Closed hhaootian closed 1 year ago

hhaootian commented 1 year ago

First of all, very nice work! From my understanding, the workflow is PDB -> internal coordinates -> compress -> decompress -> reconstruction. I'm wondering how can I use the existing APIs to skip the compress -> decompress step, and just have internal coordinates -> reconstruction. Thanks!

khb7840 commented 1 year ago

In C++ lib, we have NeRF module for conducting reconstruction with inner coordinates. The inner coordinates are calculated in Foldcomp::preprocess so after calling that method the inner coordinates (angles) are stored in Foldcomp instance. I think we can develop an API to access the inner coordinates directly.

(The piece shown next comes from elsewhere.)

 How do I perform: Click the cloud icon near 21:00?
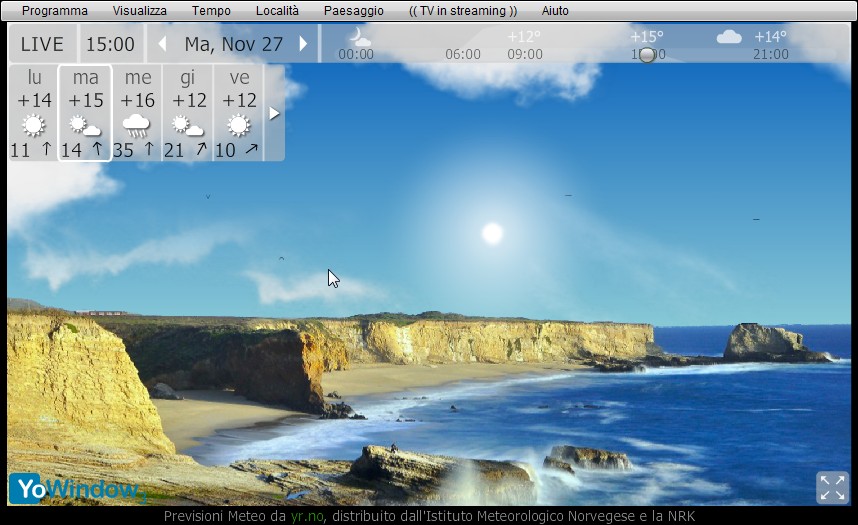coord(729,37)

hhaootian commented 1 year ago

I'm not familiar with C++ binding with Python. I played around with the Python APIs. I found out that currently it's not something like we need to first have an instance of foldcomp class storing all the intermediate data, but instead all functions are static. Is it easy in terms of implementation that we can do something like:

foldcomp = foldcomp.Foldcomp()
foldcomp.preprocess(PDB_FILE)
print(foldcomp.inner_coordinates)
# use inner coordinates to reconstruct 3d structure
new_structure = foldcomp.reconstruct()
hhaootian commented 1 year ago

I found a Matlab script for NeRF: https://github.com/gtamazian/PROMPT/blob/master/restorecoords.m. What's the main difference between this script and foldcomp package?

martin-steinegger commented 1 year ago

There are plenty of NeRF implementations in all kinds of languages. NeRF is just one part of foldcomp how to reconstruct the structures. Additionally, foldcomp performs forward/backward averaging and anchors to reduce reconstruction error. Also, our format to store protein structures is optimized to require minimal bits.